((
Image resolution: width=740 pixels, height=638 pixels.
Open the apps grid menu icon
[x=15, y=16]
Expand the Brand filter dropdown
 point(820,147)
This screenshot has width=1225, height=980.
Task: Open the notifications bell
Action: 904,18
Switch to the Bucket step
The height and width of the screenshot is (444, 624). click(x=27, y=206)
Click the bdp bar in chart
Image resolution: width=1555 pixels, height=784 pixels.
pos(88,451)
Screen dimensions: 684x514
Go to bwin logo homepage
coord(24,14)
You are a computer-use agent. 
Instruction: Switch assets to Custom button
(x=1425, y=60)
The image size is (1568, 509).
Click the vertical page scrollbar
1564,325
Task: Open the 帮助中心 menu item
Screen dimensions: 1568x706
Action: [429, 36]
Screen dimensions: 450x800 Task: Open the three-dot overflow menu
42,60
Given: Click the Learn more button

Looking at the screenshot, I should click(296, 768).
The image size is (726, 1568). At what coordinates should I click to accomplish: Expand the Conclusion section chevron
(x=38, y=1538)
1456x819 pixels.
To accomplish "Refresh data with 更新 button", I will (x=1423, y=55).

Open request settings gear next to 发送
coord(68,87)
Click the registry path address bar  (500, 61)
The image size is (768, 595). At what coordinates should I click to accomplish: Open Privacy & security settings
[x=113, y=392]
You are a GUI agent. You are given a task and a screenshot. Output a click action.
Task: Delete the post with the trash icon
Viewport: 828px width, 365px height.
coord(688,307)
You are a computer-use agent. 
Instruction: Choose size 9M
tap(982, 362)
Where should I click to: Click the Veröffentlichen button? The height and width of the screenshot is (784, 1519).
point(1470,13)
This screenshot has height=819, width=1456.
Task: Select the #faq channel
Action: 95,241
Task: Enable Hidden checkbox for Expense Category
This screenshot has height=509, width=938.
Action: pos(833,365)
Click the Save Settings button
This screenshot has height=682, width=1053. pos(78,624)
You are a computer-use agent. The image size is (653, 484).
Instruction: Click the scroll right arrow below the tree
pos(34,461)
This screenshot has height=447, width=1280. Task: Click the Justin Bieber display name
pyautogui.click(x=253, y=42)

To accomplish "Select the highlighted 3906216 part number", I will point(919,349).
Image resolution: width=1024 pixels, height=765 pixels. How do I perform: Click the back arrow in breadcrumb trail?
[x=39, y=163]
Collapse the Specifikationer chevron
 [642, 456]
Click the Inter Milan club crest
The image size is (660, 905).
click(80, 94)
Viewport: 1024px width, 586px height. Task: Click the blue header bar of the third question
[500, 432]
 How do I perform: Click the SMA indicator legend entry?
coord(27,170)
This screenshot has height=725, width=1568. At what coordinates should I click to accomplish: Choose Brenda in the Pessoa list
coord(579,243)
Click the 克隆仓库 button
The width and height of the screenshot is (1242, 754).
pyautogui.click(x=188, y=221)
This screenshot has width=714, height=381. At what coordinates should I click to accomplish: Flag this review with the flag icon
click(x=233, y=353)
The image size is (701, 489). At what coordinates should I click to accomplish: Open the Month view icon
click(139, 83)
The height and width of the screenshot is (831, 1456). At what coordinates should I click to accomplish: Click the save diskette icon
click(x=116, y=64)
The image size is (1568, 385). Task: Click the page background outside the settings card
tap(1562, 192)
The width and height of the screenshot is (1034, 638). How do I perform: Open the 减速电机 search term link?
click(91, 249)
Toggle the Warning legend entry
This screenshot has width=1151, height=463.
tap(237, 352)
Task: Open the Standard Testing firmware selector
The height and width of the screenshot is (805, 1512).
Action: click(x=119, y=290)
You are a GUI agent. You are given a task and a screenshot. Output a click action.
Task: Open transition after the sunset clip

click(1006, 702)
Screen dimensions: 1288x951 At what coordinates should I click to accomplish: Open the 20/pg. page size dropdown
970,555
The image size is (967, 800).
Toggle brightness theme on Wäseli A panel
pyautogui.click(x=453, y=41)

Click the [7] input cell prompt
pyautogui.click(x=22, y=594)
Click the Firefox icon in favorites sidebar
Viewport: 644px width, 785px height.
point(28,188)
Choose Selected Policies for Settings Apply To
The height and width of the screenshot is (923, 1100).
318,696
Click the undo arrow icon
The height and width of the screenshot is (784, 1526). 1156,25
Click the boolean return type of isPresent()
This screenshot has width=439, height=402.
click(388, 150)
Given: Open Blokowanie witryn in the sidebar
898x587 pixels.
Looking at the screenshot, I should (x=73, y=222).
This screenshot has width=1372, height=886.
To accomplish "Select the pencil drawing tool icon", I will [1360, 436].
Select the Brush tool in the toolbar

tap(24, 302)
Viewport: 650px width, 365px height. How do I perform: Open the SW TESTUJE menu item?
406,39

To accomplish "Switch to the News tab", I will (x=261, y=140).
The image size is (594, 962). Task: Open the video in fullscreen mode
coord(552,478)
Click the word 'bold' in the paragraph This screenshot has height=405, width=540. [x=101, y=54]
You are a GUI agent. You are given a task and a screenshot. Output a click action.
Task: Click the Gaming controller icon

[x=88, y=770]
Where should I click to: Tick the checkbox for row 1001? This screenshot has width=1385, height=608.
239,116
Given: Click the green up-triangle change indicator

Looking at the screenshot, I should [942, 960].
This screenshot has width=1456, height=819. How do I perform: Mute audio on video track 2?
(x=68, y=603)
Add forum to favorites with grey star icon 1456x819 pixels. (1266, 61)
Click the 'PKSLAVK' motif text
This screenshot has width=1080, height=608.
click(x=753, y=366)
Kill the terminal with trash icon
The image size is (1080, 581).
))
## Goal
Copy out all the records above line for line, without changing anything.

## Exercise result
Image resolution: width=740 pixels, height=638 pixels.
Open the apps grid menu icon
[x=15, y=16]
Expand the Brand filter dropdown
 point(820,147)
This screenshot has width=1225, height=980.
Task: Open the notifications bell
Action: 904,18
Switch to the Bucket step
The height and width of the screenshot is (444, 624). click(x=27, y=206)
Click the bdp bar in chart
Image resolution: width=1555 pixels, height=784 pixels.
pos(88,451)
Screen dimensions: 684x514
Go to bwin logo homepage
coord(24,14)
You are a computer-use agent. 
Instruction: Switch assets to Custom button
(x=1425, y=60)
The image size is (1568, 509).
Click the vertical page scrollbar
1564,325
Task: Open the 帮助中心 menu item
Screen dimensions: 1568x706
Action: [429, 36]
Screen dimensions: 450x800 Task: Open the three-dot overflow menu
42,60
Given: Click the Learn more button

Looking at the screenshot, I should click(296, 768).
The image size is (726, 1568). At what coordinates should I click to accomplish: Expand the Conclusion section chevron
(x=38, y=1538)
1456x819 pixels.
To accomplish "Refresh data with 更新 button", I will (x=1423, y=55).

Open request settings gear next to 发送
coord(68,87)
Click the registry path address bar  (500, 61)
The image size is (768, 595). At what coordinates should I click to accomplish: Open Privacy & security settings
[x=113, y=392]
You are a GUI agent. You are given a task and a screenshot. Output a click action.
Task: Delete the post with the trash icon
Viewport: 828px width, 365px height.
coord(688,307)
You are a computer-use agent. 
Instruction: Choose size 9M
tap(982, 362)
Where should I click to: Click the Veröffentlichen button? The height and width of the screenshot is (784, 1519).
point(1470,13)
This screenshot has height=819, width=1456.
Task: Select the #faq channel
Action: 95,241
Task: Enable Hidden checkbox for Expense Category
This screenshot has height=509, width=938.
Action: pos(833,365)
Click the Save Settings button
This screenshot has height=682, width=1053. pos(78,624)
You are a computer-use agent. The image size is (653, 484).
Instruction: Click the scroll right arrow below the tree
pos(34,461)
This screenshot has height=447, width=1280. Task: Click the Justin Bieber display name
pyautogui.click(x=253, y=42)

To accomplish "Select the highlighted 3906216 part number", I will point(919,349).
Image resolution: width=1024 pixels, height=765 pixels. How do I perform: Click the back arrow in breadcrumb trail?
[x=39, y=163]
Collapse the Specifikationer chevron
 [642, 456]
Click the Inter Milan club crest
The image size is (660, 905).
click(80, 94)
Viewport: 1024px width, 586px height. Task: Click the blue header bar of the third question
[500, 432]
 How do I perform: Click the SMA indicator legend entry?
coord(27,170)
This screenshot has height=725, width=1568. At what coordinates should I click to accomplish: Choose Brenda in the Pessoa list
coord(579,243)
Click the 克隆仓库 button
The width and height of the screenshot is (1242, 754).
pyautogui.click(x=188, y=221)
This screenshot has width=714, height=381. At what coordinates should I click to accomplish: Flag this review with the flag icon
click(x=233, y=353)
The image size is (701, 489). At what coordinates should I click to accomplish: Open the Month view icon
click(139, 83)
The height and width of the screenshot is (831, 1456). At what coordinates should I click to accomplish: Click the save diskette icon
click(x=116, y=64)
The image size is (1568, 385). Task: Click the page background outside the settings card
tap(1562, 192)
The width and height of the screenshot is (1034, 638). How do I perform: Open the 减速电机 search term link?
click(91, 249)
Toggle the Warning legend entry
This screenshot has width=1151, height=463.
tap(237, 352)
Task: Open the Standard Testing firmware selector
The height and width of the screenshot is (805, 1512).
Action: click(x=119, y=290)
You are a GUI agent. You are given a task and a screenshot. Output a click action.
Task: Open transition after the sunset clip

click(1006, 702)
Screen dimensions: 1288x951 At what coordinates should I click to accomplish: Open the 20/pg. page size dropdown
970,555
The image size is (967, 800).
Toggle brightness theme on Wäseli A panel
pyautogui.click(x=453, y=41)

Click the [7] input cell prompt
pyautogui.click(x=22, y=594)
Click the Firefox icon in favorites sidebar
Viewport: 644px width, 785px height.
point(28,188)
Choose Selected Policies for Settings Apply To
The height and width of the screenshot is (923, 1100).
318,696
Click the undo arrow icon
The height and width of the screenshot is (784, 1526). 1156,25
Click the boolean return type of isPresent()
This screenshot has width=439, height=402.
click(388, 150)
Given: Open Blokowanie witryn in the sidebar
898x587 pixels.
Looking at the screenshot, I should (x=73, y=222).
This screenshot has width=1372, height=886.
To accomplish "Select the pencil drawing tool icon", I will [1360, 436].
Select the Brush tool in the toolbar

tap(24, 302)
Viewport: 650px width, 365px height. How do I perform: Open the SW TESTUJE menu item?
406,39

To accomplish "Switch to the News tab", I will (x=261, y=140).
The image size is (594, 962). Task: Open the video in fullscreen mode
coord(552,478)
Click the word 'bold' in the paragraph This screenshot has height=405, width=540. [x=101, y=54]
You are a GUI agent. You are given a task and a screenshot. Output a click action.
Task: Click the Gaming controller icon

[x=88, y=770]
Where should I click to: Tick the checkbox for row 1001? This screenshot has width=1385, height=608.
239,116
Given: Click the green up-triangle change indicator

Looking at the screenshot, I should [942, 960].
This screenshot has width=1456, height=819. How do I perform: Mute audio on video track 2?
(x=68, y=603)
Add forum to favorites with grey star icon 1456x819 pixels. (1266, 61)
Click the 'PKSLAVK' motif text
This screenshot has width=1080, height=608.
click(x=753, y=366)
Kill the terminal with trash icon
The image size is (1080, 581).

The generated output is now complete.